<<<<

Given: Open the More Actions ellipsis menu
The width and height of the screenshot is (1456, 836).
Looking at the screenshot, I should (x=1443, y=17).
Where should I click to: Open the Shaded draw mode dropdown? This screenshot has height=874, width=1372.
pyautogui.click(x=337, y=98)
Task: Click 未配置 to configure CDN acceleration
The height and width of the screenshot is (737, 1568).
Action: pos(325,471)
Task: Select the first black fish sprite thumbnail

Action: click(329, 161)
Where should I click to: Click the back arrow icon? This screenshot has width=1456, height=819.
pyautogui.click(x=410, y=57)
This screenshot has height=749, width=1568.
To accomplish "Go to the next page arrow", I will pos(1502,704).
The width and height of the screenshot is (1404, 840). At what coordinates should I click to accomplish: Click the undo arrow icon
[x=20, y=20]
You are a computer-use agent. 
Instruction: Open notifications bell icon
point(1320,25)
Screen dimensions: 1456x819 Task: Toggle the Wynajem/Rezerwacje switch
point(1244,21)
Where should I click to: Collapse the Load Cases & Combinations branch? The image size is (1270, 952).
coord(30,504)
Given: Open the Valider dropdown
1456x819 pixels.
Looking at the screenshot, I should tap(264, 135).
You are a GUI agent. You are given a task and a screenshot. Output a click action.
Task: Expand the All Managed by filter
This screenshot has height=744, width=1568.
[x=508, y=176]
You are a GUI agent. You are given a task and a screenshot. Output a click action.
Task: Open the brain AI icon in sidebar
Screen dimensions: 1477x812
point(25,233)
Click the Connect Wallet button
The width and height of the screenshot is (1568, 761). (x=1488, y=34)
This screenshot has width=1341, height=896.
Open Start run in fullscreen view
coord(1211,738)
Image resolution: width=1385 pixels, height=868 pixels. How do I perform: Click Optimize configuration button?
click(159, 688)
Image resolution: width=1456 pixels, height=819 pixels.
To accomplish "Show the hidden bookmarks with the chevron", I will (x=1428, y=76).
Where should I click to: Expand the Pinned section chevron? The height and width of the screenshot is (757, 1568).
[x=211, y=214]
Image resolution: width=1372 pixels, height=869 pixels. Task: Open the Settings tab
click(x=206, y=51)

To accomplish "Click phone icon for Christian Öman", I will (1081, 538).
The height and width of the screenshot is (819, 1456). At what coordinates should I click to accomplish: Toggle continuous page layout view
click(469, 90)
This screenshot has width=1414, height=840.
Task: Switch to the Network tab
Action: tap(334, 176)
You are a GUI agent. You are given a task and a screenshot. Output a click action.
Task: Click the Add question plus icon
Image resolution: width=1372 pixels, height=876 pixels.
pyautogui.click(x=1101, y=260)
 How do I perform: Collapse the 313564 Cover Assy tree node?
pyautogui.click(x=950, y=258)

>>>>

[TRY IT]
Restate the material word for word.

[TASK OUTPUT]
Given: Open the More Actions ellipsis menu
The width and height of the screenshot is (1456, 836).
Looking at the screenshot, I should (x=1443, y=17).
Where should I click to: Open the Shaded draw mode dropdown? This screenshot has height=874, width=1372.
pyautogui.click(x=337, y=98)
Task: Click 未配置 to configure CDN acceleration
The height and width of the screenshot is (737, 1568).
Action: pos(325,471)
Task: Select the first black fish sprite thumbnail

Action: click(329, 161)
Where should I click to: Click the back arrow icon? This screenshot has width=1456, height=819.
pyautogui.click(x=410, y=57)
This screenshot has height=749, width=1568.
To accomplish "Go to the next page arrow", I will pos(1502,704).
The width and height of the screenshot is (1404, 840). At what coordinates should I click to accomplish: Click the undo arrow icon
[x=20, y=20]
You are a computer-use agent. 
Instruction: Open notifications bell icon
point(1320,25)
Screen dimensions: 1456x819 Task: Toggle the Wynajem/Rezerwacje switch
point(1244,21)
Where should I click to: Collapse the Load Cases & Combinations branch? The image size is (1270, 952).
coord(30,504)
Given: Open the Valider dropdown
1456x819 pixels.
Looking at the screenshot, I should tap(264, 135).
You are a GUI agent. You are given a task and a screenshot. Output a click action.
Task: Expand the All Managed by filter
This screenshot has height=744, width=1568.
[x=508, y=176]
You are a GUI agent. You are given a task and a screenshot. Output a click action.
Task: Open the brain AI icon in sidebar
Screen dimensions: 1477x812
point(25,233)
Click the Connect Wallet button
The width and height of the screenshot is (1568, 761). (x=1488, y=34)
This screenshot has width=1341, height=896.
Open Start run in fullscreen view
coord(1211,738)
Image resolution: width=1385 pixels, height=868 pixels. How do I perform: Click Optimize configuration button?
click(159, 688)
Image resolution: width=1456 pixels, height=819 pixels.
To accomplish "Show the hidden bookmarks with the chevron", I will (x=1428, y=76).
Where should I click to: Expand the Pinned section chevron? The height and width of the screenshot is (757, 1568).
[x=211, y=214]
Image resolution: width=1372 pixels, height=869 pixels. Task: Open the Settings tab
click(x=206, y=51)

To accomplish "Click phone icon for Christian Öman", I will (1081, 538).
The height and width of the screenshot is (819, 1456). At what coordinates should I click to accomplish: Toggle continuous page layout view
click(469, 90)
This screenshot has width=1414, height=840.
Task: Switch to the Network tab
Action: tap(334, 176)
You are a GUI agent. You are given a task and a screenshot. Output a click action.
Task: Click the Add question plus icon
Image resolution: width=1372 pixels, height=876 pixels.
pyautogui.click(x=1101, y=260)
 How do I perform: Collapse the 313564 Cover Assy tree node?
pyautogui.click(x=950, y=258)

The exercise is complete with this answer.